Charleston Gazette-Mail

LAVALETTE, W.Va.  — At state parks throughout West Virginia, wildflowers bloom where once only grass grew.

Some of the flowers were planted, but most grew simply because workers stopped mowing them. Parks officials call it “habitat restoration through reduced mowing,” and examples are popping up everywhere.

At this time last year, Beech Fork State Park Superintendent Dillard Price would have been kneeling on freshly mowed grass. Now, because the state Parks Section is seeking to create wildlife habitat by cutting back on mowing, Price kneels in a pasture filled with milkweed and other wildlife-attracting plants.
(Photo by John McCoy)

At Beech Fork State Park in Wayne County, a former softball field and a grassy area near a popular trailhead have been allowed to grow. Milkweed, Joe Pye weed, ironweed and other butterfly-attracting meadow plants are starting to sprout.

Dillard Price, Beech Fork’s superintendent, hopes eventually that the newly created meadows become magnets for butterflies, honeybees and other pollen-spreading insects, as well as moles, voles, rabbits, wild turkeys and deer.

“When that happens, these areas are going to become really popular with our visitors,” Price said.

That’s one of the main goals of a statewide initiative launched three years ago by parks chief Sam England.
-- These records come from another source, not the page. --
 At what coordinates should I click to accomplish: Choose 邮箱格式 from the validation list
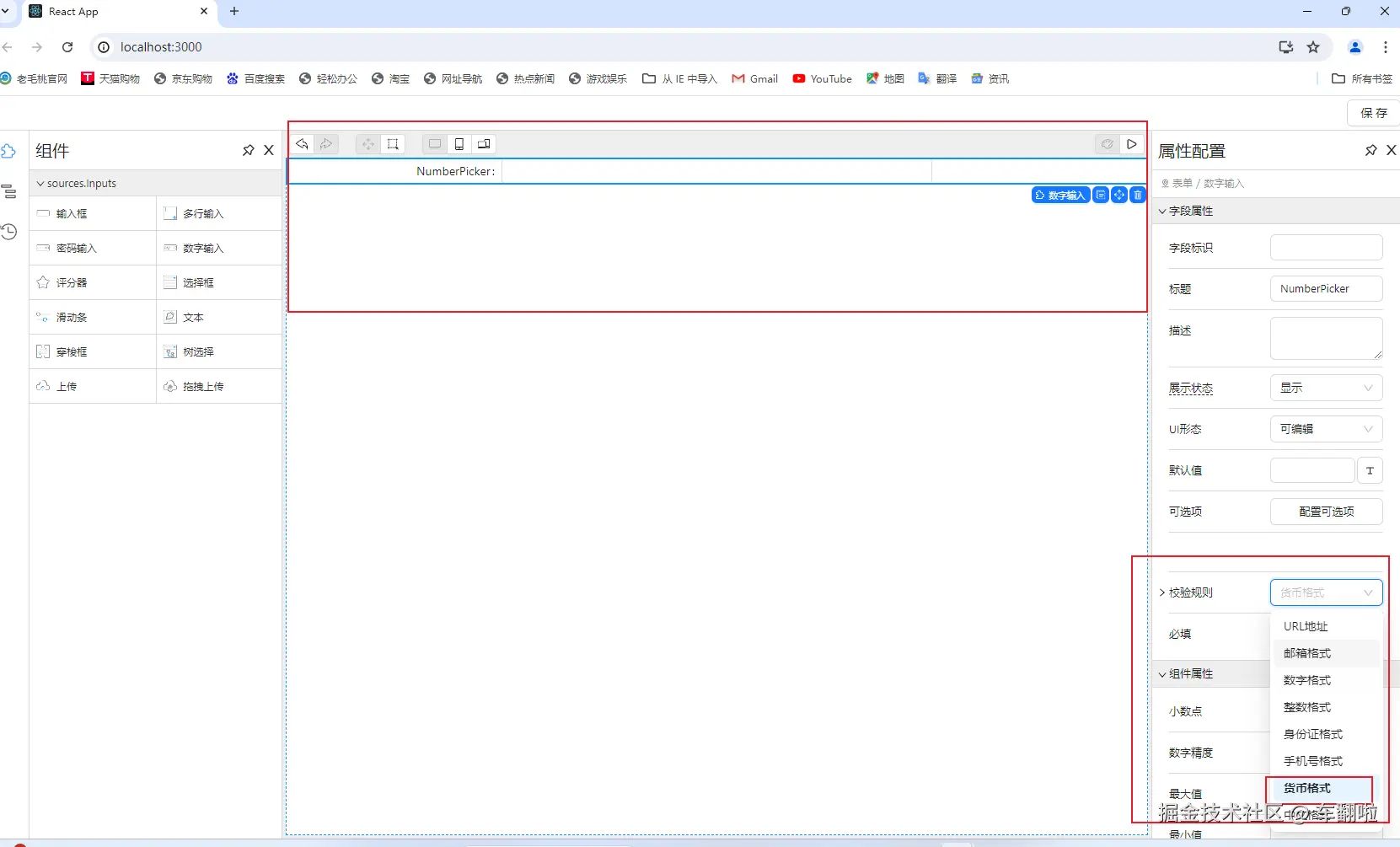(x=1307, y=653)
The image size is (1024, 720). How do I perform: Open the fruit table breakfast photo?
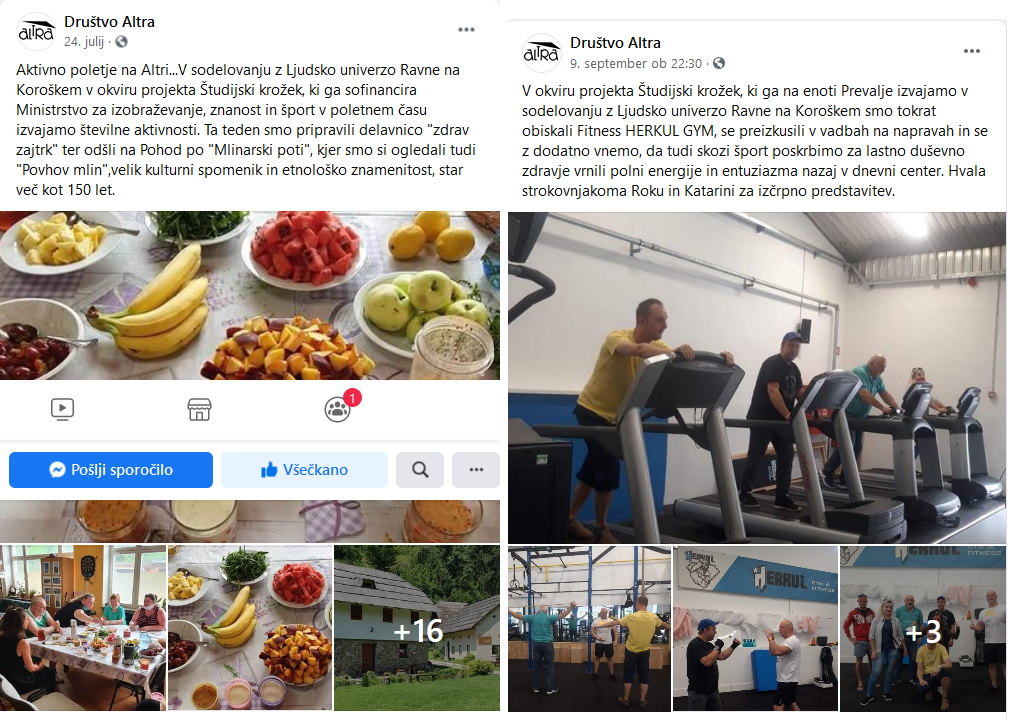tap(250, 295)
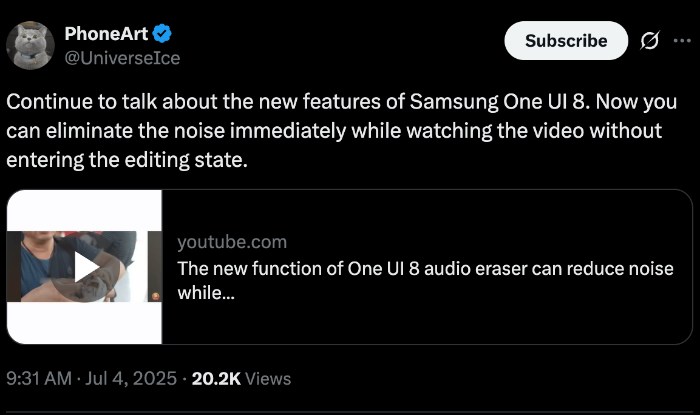The image size is (700, 415).
Task: Click the 20.2K view count number
Action: pyautogui.click(x=215, y=379)
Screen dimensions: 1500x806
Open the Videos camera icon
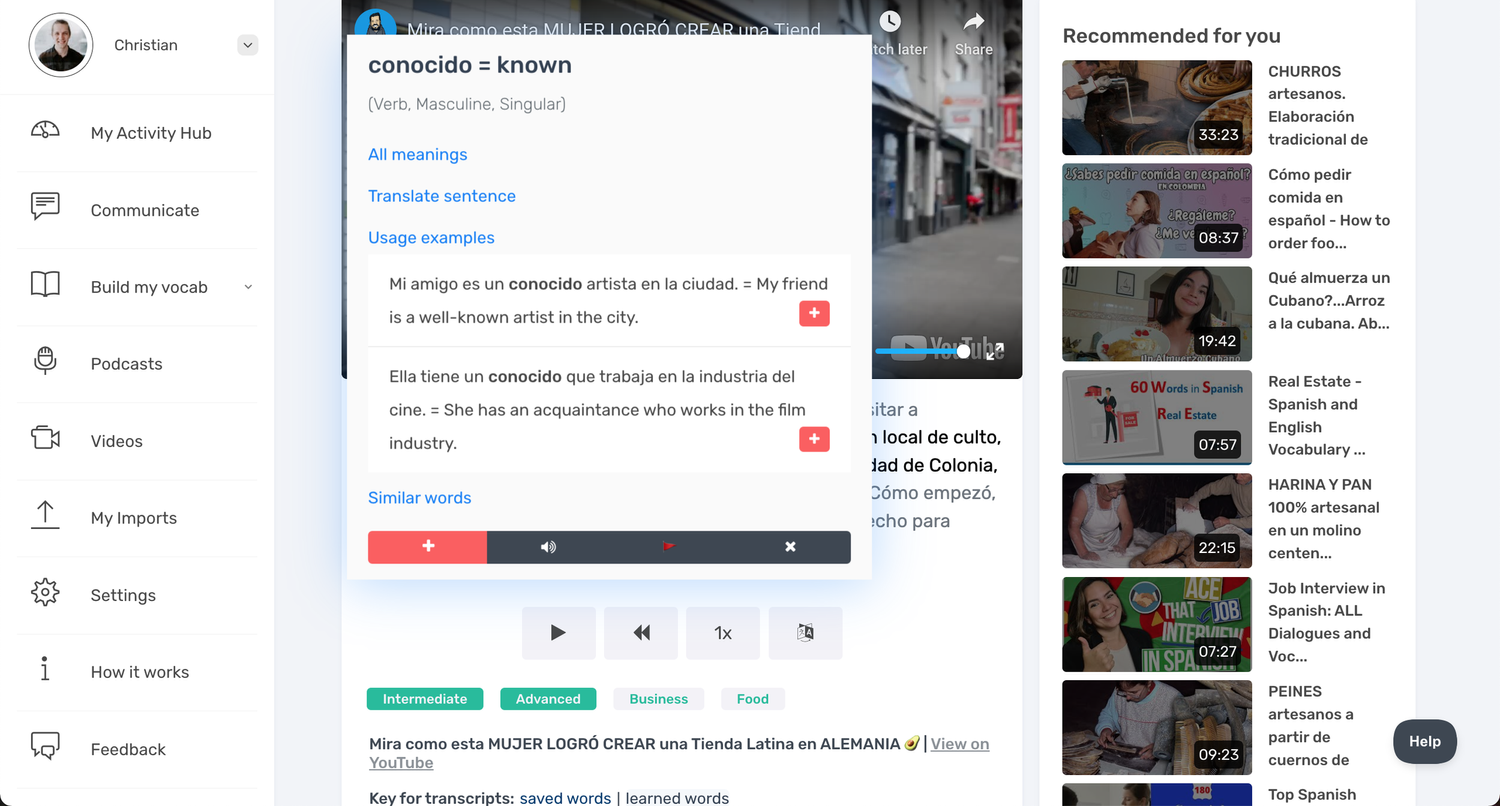tap(44, 440)
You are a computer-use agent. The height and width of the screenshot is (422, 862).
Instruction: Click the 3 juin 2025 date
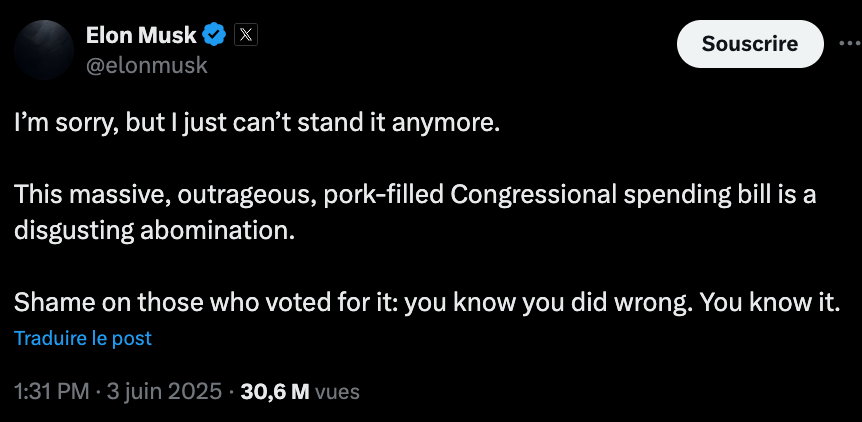164,391
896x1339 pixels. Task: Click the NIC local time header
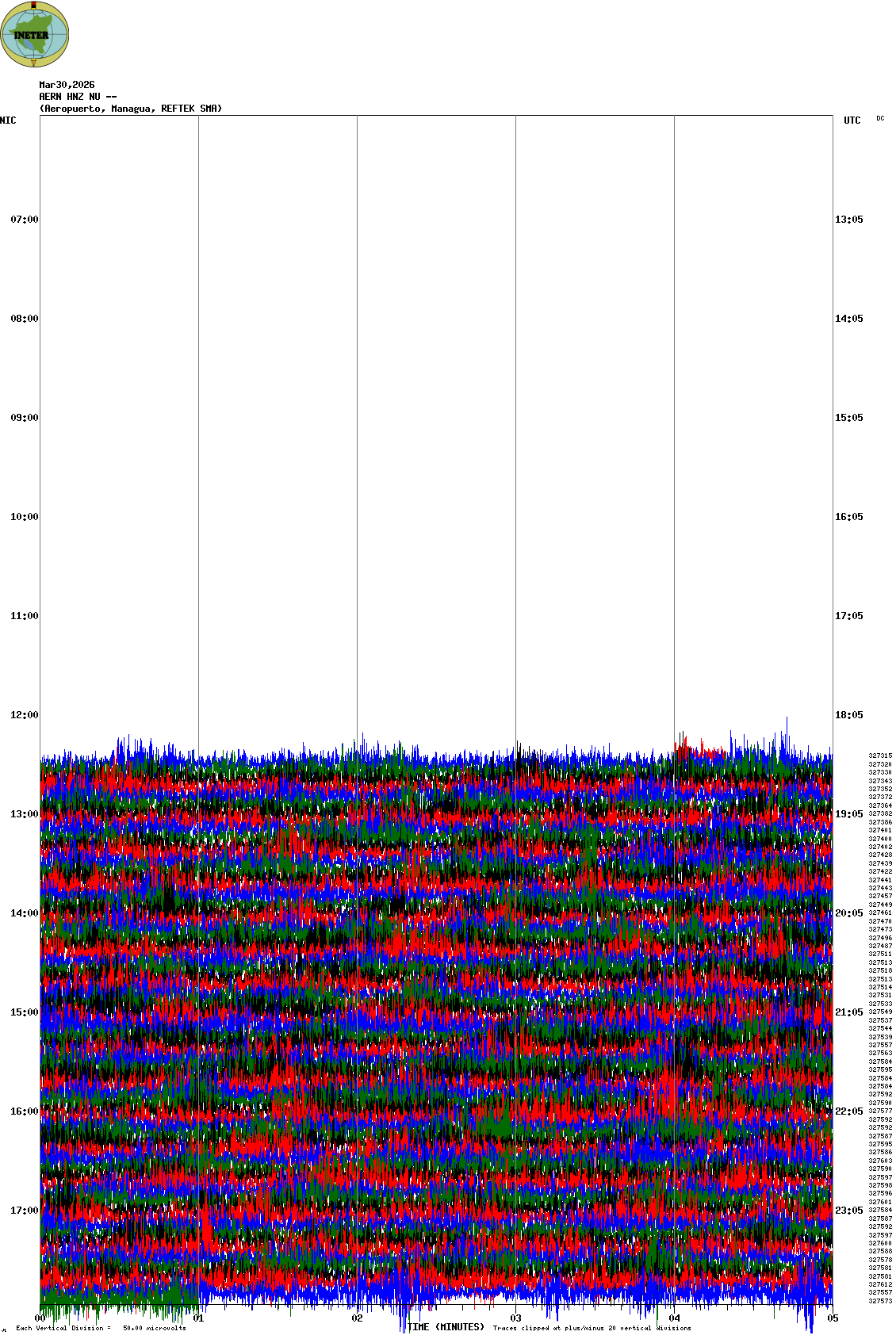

“It started when I was still a superintendent at Stonewall Jackson State Park,” England recalled. “We were mowing everywhere, even in places the public never saw. I took a hard look at all the mowing we were doing and asked the staff to cut back, and to use the time savings to concentrate on other things that needed maintenance.

“Now you go to Stonewall and you see some fields where the grass is taller and other plants are coming in. The staff still has to go in from time to time to keep invasive species such as bittersweet vine, barberry, autumn olive and Japanese stiltgrass from taking over; but that’s an every two-or-three-year thing instead of all summer, every summer.”

When he became chief, England inherited a system in a budget crisis. He realized that by cutting back on the amount of mowing being done, he could kill two birds with one stone — use staff time formerly spent on mowing to perform much-needed maintenance on infrastructure, and at the same time restore a type of wildlife habitat that most parks lacked.

“Basically, we had manicured grass and mature forest, with nothing in between,” he said. “The forest edges weren’t buffered by meadows like they used to be. Grass and mature forest aren’t great for wildlife. Meadows are.”

England asked park superintendents to reduce mowing by 10 percent. This year, he challenged them to reduce it a little bit more if possible. He asked an assistant, Sissie Summers, to organize and coordinate the creation of new wildlife habitat.

Summers envisions a system-wide effort to erect interpretive signs so that visitors will view the un-mowed areas as burgeoning wildlife habitat. She said individual parks are free to experiment with different approaches.

“At Beech Fork, for example, they’re transplanting milkweed from areas that have it to areas that don’t,” she explained. “They even have a campground host who’s growing wildflowers from seeds to transplant into the meadows.

“At Camp Creek State Forest, they’ve planted wildflowers so they’ll get this huge bloom of color later in the summer. At Cacapon State Park, they started with 5 acres of reduced mowing and this year they expanded it to 10 acres. The new 5 acres were disked and planted with seed to create a pollinator zone.”

Summers said parks with large meadow areas could have specialized meadow-exploration nature trails simply by having the staff mow narrow, winding paths through the tall grass, much like a farmer’s corn maze.

“That would encourage people to see these plants and butterflies and wildlife up close,” she added. “I think visitors would love it. Our [park] naturalists are crazy about the idea. So are the state’s master naturalists; they’ll have new plants and critters to study.”

Summers said the initiative’s greatest challenge could come from park visitors who misunderstand what’s going on.

“It’s not that we’re shirking our duties or being lazy,” she said. “Our maintenance people are still working as hard as they ever did, just on different things. At the same time, we’re just swinging back to [parks’] original purpose, which is to create natural habitat.”